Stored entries
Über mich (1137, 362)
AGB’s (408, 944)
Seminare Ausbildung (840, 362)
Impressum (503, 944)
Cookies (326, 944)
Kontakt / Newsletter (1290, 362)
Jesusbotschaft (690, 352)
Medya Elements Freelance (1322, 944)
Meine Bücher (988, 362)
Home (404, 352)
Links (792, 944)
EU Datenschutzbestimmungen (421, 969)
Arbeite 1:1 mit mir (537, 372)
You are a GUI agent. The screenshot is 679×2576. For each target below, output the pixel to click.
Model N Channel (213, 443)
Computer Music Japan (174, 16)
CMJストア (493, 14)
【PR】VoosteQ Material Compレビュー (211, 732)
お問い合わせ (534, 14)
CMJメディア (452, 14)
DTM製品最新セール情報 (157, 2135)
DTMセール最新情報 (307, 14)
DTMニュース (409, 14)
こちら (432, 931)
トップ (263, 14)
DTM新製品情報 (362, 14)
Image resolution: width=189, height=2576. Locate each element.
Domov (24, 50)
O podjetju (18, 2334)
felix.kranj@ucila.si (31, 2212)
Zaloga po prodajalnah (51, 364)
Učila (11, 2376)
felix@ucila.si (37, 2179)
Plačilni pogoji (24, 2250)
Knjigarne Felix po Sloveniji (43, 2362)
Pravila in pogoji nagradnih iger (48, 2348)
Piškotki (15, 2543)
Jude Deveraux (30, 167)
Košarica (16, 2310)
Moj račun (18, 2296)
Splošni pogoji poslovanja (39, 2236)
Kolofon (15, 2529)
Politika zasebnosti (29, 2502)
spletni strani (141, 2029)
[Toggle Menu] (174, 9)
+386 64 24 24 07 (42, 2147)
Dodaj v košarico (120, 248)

*YOUR TASK*. Whatever the entries say, repeat all of them exactly.

*RESULT*.
Über mich (1137, 362)
AGB’s (408, 944)
Seminare Ausbildung (840, 362)
Impressum (503, 944)
Cookies (326, 944)
Kontakt / Newsletter (1290, 362)
Jesusbotschaft (690, 352)
Medya Elements Freelance (1322, 944)
Meine Bücher (988, 362)
Home (404, 352)
Links (792, 944)
EU Datenschutzbestimmungen (421, 969)
Arbeite 1:1 mit mir (537, 372)
You are a GUI agent. The screenshot is 679×2576. For each target below, output the pixel to click.
Model N Channel (213, 443)
Computer Music Japan (174, 16)
CMJストア (493, 14)
【PR】VoosteQ Material Compレビュー (211, 732)
お問い合わせ (534, 14)
CMJメディア (452, 14)
DTM製品最新セール情報 (157, 2135)
DTMセール最新情報 (307, 14)
DTMニュース (409, 14)
こちら (432, 931)
トップ (263, 14)
DTM新製品情報 (362, 14)
Image resolution: width=189, height=2576. Locate each element.
Domov (24, 50)
O podjetju (18, 2334)
felix.kranj@ucila.si (31, 2212)
Zaloga po prodajalnah (51, 364)
Učila (11, 2376)
felix@ucila.si (37, 2179)
Plačilni pogoji (24, 2250)
Knjigarne Felix po Sloveniji (43, 2362)
Pravila in pogoji nagradnih iger (48, 2348)
Piškotki (15, 2543)
Jude Deveraux (30, 167)
Košarica (16, 2310)
Moj račun (18, 2296)
Splošni pogoji poslovanja (39, 2236)
Kolofon (15, 2529)
Politika zasebnosti (29, 2502)
spletni strani (141, 2029)
[Toggle Menu] (174, 9)
+386 64 24 24 07 (42, 2147)
Dodaj v košarico (120, 248)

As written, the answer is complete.